McCollum moved that further proceedings of the roll call be suspended and that the Sergeant at Arms be instructed to bring in the absentees. The motion prevailed and it was so ordered.

Sviggum, Boudreau, Pawlenty and Wenzel introduced:

House Resolution No. 8, A house resolution commending the United States Congress on their action of federal bill HR 1122.

SUSPENSION OF RULES

Van Dellen moved that the rules be so far suspended that House Resolution No. 8 be now considered and be placed upon its adoption.

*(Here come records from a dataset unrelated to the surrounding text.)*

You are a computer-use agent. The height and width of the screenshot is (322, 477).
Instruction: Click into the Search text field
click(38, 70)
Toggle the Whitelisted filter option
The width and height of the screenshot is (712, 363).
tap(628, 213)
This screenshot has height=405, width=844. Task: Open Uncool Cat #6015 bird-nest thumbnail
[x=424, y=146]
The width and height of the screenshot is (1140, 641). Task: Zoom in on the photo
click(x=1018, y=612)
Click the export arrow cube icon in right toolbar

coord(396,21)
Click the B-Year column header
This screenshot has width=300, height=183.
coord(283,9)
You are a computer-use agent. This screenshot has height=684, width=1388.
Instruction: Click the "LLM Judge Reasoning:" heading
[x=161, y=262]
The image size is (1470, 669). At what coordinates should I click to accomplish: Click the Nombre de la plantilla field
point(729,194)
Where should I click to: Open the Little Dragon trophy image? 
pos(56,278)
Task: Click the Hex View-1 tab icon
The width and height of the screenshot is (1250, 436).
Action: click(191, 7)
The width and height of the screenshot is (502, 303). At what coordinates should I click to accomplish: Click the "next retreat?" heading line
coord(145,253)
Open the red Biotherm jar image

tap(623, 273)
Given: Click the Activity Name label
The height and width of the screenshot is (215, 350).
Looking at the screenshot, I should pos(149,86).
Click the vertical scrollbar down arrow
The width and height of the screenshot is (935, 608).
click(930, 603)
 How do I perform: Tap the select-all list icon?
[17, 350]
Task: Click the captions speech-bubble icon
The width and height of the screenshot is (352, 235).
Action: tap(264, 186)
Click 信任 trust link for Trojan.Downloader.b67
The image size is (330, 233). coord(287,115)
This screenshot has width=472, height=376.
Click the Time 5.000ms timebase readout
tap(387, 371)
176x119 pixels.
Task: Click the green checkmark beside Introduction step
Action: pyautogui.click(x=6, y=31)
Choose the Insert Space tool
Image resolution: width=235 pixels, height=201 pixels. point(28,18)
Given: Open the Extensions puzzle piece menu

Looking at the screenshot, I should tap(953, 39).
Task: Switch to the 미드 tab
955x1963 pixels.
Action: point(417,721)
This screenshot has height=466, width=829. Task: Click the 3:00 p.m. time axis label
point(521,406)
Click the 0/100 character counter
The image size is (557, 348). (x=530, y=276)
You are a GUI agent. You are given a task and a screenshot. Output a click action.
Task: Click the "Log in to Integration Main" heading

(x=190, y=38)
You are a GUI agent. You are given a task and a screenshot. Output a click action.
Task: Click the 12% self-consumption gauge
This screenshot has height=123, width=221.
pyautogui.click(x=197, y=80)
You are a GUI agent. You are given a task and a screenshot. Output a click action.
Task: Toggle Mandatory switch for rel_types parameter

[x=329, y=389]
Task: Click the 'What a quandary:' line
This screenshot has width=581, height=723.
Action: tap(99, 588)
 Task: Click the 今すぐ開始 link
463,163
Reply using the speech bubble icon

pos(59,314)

A roll call was requested and properly seconded.

POINT OF ORDER

Kahn raised a point of order pursuant to section 82 of "Mason's Manual of Legislative Procedure" relating to what motions are not debatable. Speaker pro tempore Wejcman ruled the point of order not well taken.


Journal of the House - 61st Day - Friday, May 16, 1997 - Top of Page 4841

The question recurred on the Van Dellen motion and the roll was called. There were 80 yeas and 51 nays as follows:

Those who voted in the affirmative were:

Anderson, B. Harder Kubly Nornes Rostberg Tunheim
Anderson, I. Hasskamp Kuisle Olson, E. Schumacher Van Dellen
Bettermann Holsten Larsen Olson, M. Seagren Vickerman
Boudreau Juhnke Lieder Opatz Seifert Weaver
Bradley Kalis Lindner Osskopp Smith Wenzel
Broecker Kelso Macklin Otremba Solberg Westfall
Commers Kielkucki Mares Ozment Stanek Westrom
Daggett Kinkel McElroy Paulsen Stang Winter
Dehler Knight Milbert Pawlenty Sviggum Wolf
Dempsey Knoblach Molnau Pelowski Swenson, D. Workman
Finseth Koppendrayer Mulder Peterson Swenson, H.
Goodno Koskinen Mullery Pugh Sykora
Gunther Kraus Murphy Reuter Tingelstad
Haas Krinkie Ness Rifenberg Tuma

Those who voted in the negative were:

Abrams Dorn Hausman Leighton Orfield Slawik
Bakk Entenza Hilty Leppik Osthoff Tomassoni
Biernat Erhardt Huntley Long Paymar Trimble
Bishop Evans Jaros Luther Rest Wagenius
Carlson Farrell Jefferson Mahon Rhodes Wejcman
Chaudhary Folliard Jennings Mariani Rukavina Spk. Carruthers
Clark Garcia Johnson, A. McCollum Sekhon
Dawkins Greenfield Johnson, R. McGuire Skare
Delmont Greiling Kahn Munger Skoglund

The motion did not prevail.

House Resolution No. 8 was referred to the Committee on Health and Human Services.

ANNOUNCEMENTS BY THE SPEAKER

The Speaker announced the appointment of the following members of the House to a Conference Committee on H. F. No. 632:

Kalis, Solberg, Bishop, Jennings and Trimble.

The Speaker announced the appointment of the following members of the House to a Conference Committee on S. F. No. 184:

Wagenius, Rukavina and Mares.

The Speaker announced the appointment of the following members of the House to a Conference Committee on S. F. No. 234:

Wejcman; Johnson, R., and Bradley.


Journal of the House - 61st Day - Friday, May 16, 1997 - Top of Page 4842

The Speaker announced the appointment of the following members of the House to a Conference Committee on S. F. No. 739:

Jennings, Delmont and Vickerman.

The Speaker announced the appointment of the following members of the House to a Conference Committee on S. F. No. 830:

Entenza, Dawkins and Broecker.

ADJOURNMENT

Winter moved that when the House adjourns today it adjourn until 9:30 a.m., Saturday, May 17, 1997. The motion prevailed.

Winter moved that the House adjourn. The motion prevailed, and Speaker pro tempore Wejcman declared the House stands adjourned until 9:30 a.m., Saturday, May 17, 1997.